‘Jiu hu char’ is delicious stir-fried yam bean with dried squids and is a common favourite in Peranakan households especially in Penang. Stir-fried yam bean or jicama is delicious on its own as it is crunchy and contains a unique combination of vitamins, fiber and minerals. There is so much to like about this dish being low in fats and calories. As the actual cooking process do not take too long, jiu hu char is a popular choice during Chinese festivals or reunion meals.
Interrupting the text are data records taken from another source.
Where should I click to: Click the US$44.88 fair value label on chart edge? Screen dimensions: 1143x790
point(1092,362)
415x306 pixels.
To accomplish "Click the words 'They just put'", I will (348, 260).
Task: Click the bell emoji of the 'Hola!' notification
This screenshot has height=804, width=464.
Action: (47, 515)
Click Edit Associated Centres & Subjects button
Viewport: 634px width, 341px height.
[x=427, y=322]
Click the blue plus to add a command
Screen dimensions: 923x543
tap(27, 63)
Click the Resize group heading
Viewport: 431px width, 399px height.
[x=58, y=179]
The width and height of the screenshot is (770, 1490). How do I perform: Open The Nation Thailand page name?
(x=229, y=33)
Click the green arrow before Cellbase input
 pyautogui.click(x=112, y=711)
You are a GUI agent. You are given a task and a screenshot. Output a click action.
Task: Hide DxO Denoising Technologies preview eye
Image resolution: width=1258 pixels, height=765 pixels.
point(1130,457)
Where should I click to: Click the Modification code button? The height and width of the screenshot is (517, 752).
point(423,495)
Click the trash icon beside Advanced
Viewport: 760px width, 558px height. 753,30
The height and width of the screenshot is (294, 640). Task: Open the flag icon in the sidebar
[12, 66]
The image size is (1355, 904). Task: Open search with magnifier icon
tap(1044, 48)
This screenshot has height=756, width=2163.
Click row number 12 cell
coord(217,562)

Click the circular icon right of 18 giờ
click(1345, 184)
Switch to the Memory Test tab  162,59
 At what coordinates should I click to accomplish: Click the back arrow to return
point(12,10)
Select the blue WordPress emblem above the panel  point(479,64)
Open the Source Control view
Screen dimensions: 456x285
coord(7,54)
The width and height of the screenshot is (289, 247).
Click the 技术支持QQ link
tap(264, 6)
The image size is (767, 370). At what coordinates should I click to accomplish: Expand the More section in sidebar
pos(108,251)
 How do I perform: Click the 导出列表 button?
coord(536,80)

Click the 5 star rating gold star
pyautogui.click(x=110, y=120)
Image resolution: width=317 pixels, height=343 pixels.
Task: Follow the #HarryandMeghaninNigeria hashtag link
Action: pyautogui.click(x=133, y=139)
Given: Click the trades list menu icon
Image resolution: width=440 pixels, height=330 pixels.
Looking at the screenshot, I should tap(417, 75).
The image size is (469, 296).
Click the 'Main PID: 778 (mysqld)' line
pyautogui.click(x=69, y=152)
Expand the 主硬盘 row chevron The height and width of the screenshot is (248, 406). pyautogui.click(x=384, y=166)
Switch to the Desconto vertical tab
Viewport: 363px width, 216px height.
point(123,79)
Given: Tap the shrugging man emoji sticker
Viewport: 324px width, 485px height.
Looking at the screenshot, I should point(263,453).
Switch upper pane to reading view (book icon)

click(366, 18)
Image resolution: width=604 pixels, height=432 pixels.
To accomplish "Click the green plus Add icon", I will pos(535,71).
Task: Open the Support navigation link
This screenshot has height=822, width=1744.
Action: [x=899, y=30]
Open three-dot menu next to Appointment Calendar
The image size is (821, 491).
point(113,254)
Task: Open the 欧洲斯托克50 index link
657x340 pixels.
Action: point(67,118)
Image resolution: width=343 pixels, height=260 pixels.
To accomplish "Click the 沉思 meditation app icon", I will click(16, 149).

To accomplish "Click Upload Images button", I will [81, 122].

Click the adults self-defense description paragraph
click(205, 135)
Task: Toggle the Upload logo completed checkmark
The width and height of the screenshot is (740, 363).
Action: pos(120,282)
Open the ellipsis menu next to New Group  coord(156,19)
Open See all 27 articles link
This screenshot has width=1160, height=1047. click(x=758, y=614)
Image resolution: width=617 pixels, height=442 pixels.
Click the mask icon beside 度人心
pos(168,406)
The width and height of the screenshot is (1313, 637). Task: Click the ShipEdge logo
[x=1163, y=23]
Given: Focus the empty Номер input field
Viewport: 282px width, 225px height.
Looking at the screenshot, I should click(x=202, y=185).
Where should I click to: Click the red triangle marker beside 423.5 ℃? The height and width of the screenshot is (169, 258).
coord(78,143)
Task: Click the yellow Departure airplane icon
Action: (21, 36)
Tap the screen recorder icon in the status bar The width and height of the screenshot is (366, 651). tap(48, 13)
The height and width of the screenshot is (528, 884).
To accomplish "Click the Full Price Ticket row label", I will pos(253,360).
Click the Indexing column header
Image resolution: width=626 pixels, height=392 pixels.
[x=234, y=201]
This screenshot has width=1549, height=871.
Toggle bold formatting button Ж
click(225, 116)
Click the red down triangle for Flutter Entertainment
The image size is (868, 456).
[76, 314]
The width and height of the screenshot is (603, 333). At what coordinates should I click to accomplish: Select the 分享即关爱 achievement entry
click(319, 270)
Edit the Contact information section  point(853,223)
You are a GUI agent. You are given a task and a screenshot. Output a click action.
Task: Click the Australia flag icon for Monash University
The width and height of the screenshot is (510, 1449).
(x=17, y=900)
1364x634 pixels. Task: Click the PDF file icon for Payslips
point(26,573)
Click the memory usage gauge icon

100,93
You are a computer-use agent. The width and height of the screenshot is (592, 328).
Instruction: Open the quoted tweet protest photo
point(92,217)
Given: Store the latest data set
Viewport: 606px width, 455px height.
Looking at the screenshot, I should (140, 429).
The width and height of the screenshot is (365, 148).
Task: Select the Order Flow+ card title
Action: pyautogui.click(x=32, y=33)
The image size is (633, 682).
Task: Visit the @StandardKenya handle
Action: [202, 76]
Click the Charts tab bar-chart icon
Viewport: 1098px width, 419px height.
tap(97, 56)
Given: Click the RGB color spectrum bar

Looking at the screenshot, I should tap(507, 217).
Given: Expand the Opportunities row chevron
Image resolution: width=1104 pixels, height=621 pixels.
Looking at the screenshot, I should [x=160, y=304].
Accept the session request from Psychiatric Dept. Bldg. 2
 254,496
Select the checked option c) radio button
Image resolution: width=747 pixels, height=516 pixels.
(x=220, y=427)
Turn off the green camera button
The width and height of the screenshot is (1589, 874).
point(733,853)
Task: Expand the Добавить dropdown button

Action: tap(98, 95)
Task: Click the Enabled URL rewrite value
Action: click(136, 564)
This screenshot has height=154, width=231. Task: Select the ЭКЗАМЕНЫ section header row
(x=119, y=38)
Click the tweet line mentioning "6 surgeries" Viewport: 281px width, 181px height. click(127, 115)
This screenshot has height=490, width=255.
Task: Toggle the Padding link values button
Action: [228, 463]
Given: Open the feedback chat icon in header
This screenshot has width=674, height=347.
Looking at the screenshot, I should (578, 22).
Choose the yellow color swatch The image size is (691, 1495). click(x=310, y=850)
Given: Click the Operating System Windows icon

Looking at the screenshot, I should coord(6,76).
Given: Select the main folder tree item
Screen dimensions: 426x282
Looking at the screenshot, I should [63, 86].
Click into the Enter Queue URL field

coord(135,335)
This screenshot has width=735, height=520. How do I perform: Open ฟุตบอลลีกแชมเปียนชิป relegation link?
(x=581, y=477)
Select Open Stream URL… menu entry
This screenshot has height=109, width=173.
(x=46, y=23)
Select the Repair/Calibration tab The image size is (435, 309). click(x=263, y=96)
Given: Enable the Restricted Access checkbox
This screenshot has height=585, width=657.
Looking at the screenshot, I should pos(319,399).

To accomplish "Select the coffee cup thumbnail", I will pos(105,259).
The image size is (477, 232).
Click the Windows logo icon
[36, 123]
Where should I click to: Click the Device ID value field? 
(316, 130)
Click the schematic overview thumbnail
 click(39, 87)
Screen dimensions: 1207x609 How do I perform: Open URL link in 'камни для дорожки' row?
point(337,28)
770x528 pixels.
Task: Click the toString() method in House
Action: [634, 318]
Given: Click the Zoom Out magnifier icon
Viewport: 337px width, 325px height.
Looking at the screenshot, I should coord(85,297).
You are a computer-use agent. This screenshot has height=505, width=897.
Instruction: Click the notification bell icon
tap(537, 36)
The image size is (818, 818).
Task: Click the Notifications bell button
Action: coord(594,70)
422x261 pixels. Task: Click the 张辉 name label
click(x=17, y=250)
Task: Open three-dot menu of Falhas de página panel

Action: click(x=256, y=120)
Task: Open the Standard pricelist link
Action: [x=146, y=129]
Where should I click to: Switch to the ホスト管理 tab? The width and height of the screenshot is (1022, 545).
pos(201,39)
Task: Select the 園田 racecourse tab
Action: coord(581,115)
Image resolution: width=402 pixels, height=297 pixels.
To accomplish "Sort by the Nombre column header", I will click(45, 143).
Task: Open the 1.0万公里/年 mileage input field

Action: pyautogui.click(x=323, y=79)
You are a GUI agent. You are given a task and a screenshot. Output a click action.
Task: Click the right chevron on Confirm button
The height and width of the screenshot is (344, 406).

As yam bean is rather hard, allow some time for the dish to simmer at low heat. If you noticed that the water had lessened but the yam bean has not softened, feel free to add more hot water. Just give the dish a few stirs before allowing it to continue simmering.
History of jiu hu char
Jiu hu refers to cuttlefish which is one of the two main ingredients in the dish. The word ‘char’ refers to stir-fry. Hence jiu hu char actually means stir-fried cuttlefish. The other main ingredient is jicama. The combination of jicama and cuttlefish makes it a favourite stir-fry dish especially during Chinese festivals or reunion meals such as Chinese New Year and Qing Ming (Tomb-Sweeping Day). Just as many other Nyonya or Peranakan dishes, jiu hu char contains dried shrimps for the extra pungent flavour. The other obvious Peranakan style of eating this dish is with sambal belacan.
Soak ingredients before cooking
Do soak the julienned yam bean to remove the starch or the dish might end up in a gooey mess. Also, you will need to soak the dried squid strips overnight in room temperature water. If the dried squid strips are too thick and you would like to ensure that they are soft enough for cooking, here is a tip for you. Just add half a teaspoon of baking soda when soaking them.
Adding meat to jiu hu char
For those who wish to enjoy the dish with some pork belly or minced pork shoulder, you may also add it when stir-frying the aromatics. The flavour of the rendered pork fats would further contribute to the aroma of the dish.
Vegetarian jiu hu char
To prepare vegetarian jiu hu char, simply omit dried shrimps and dried squids from the dish. Adding kombu broth to the dish helps to provide the seafood flavours which is usually provided by dried shrimps and dried squids. Making kombu broth requires one to combine 300 ml water and kombu (ca. 5 cm x 5cm) for about 8 hours. Besides, julienned king trumpet (pleurotus eryngii) mushroom may be added to the dish.